Your tasks -
A. From the Datagrunt package metadata, reproduce the stretch from "# Welcome To" through "efficient and intuitive." without any change.
B. List the names of all packages that the Datagrunt package metadata requires only for the 'pdf' extra.

Text provided -
Classifier: Programming Language :: Python :: 3.14
Classifier: Intended Audience :: Developers
Classifier: Topic :: Software Development :: Libraries :: Python Modules
Requires-Dist: duckdb>=1.5.3
Requires-Dist: polars>=1.41.2
Requires-Dist: pyarrow>=24.0.0
Requires-Dist: xlsxwriter>=3.2.9
Requires-Dist: fastexcel>=0.20.2
Requires-Dist: pytest>=9.0.3 ; extra == 'dev'
Requires-Dist: pytest-cov>=7.1.0 ; extra == 'dev'
Requires-Dist: ruff>=0.15.17 ; extra == 'dev'
Requires-Dist: bumpver>=2026.1132 ; extra == 'dev'
Requires-Dist: maturin>=1.7,<2.0 ; extra == 'dev'
Requires-Dist: pymupdf>=1.27.2 ; extra == 'pdf'
Requires-Dist: pdfplumber>=0.11.9 ; extra == 'pdf'
Requires-Dist: pytesseract>=0.3.13 ; extra == 'pdf'
Requires-Dist: pillow>=12.2.0 ; extra == 'pdf'
Requires-Dist: pypdfium2>=5.9.0 ; extra == 'pdf'
Provides-Extra: dev
Provides-Extra: pdf
License-File: LICENSE
Summary: Read CSV files and convert to other file formats easily
Keywords: csv,data,duckdb,polars,pyarrow,xlsx,delimiter,pdf
Author-email: Martin Graham <datagrunt@datagrunt.io>
License-Expression: MIT
Requires-Python: >=3.10
Description-Content-Type: text/markdown; charset=UTF-8; variant=GFM
Project-URL: Bug Tracker, https://github.com/pmgraham/datagrunt/issues
Project-URL: Documentation, https://www.datagrunt.io/
Project-URL: Homepage, https://www.datagrunt.io/
Project-URL: Source Code, https://github.com/pmgraham/datagrunt

# Welcome To Datagrunt

Datagrunt is a Python library designed to simplify the way you work with CSV, Excel, Parquet, and PDF files. It provides a streamlined approach to reading, processing, and transforming your data into various formats, making data manipulation efficient and intuitive.

Supplied entries -
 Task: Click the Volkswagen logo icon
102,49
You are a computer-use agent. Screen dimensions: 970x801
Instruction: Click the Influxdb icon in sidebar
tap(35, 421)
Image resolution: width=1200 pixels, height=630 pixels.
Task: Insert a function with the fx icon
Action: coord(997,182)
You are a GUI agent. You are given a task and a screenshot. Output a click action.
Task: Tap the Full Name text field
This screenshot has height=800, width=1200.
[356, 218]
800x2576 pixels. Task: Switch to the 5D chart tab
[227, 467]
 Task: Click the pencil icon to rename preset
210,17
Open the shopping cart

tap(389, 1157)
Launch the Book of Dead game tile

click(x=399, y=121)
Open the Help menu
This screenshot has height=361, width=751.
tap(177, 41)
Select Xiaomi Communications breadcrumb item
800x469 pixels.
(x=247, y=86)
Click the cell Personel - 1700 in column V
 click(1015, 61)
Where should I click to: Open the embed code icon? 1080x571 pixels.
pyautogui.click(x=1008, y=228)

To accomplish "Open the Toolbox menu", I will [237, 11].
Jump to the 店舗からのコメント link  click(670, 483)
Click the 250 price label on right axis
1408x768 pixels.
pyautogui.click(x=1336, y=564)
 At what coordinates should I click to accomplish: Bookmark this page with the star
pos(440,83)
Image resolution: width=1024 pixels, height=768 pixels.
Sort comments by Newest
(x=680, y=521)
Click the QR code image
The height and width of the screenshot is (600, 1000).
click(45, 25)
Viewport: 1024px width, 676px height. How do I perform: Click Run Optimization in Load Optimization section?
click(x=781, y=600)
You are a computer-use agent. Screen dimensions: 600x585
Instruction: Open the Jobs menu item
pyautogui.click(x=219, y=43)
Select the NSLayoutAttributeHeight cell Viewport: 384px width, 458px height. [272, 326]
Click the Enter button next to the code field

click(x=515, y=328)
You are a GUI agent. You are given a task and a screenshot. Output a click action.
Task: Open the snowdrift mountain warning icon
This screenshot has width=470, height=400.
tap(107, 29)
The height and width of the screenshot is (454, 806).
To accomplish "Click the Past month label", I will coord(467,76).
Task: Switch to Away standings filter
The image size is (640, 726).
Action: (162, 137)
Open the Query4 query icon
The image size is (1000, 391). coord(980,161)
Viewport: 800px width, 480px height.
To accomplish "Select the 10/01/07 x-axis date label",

Solutions -
A.
# Welcome To Datagrunt

Datagrunt is a Python library designed to simplify the way you work with CSV, Excel, Parquet, and PDF files. It provides a streamlined approach to reading, processing, and transforming your data into various formats, making data manipulation efficient and intuitive.

B.
pymupdf
pdfplumber
pytesseract
pillow
pypdfium2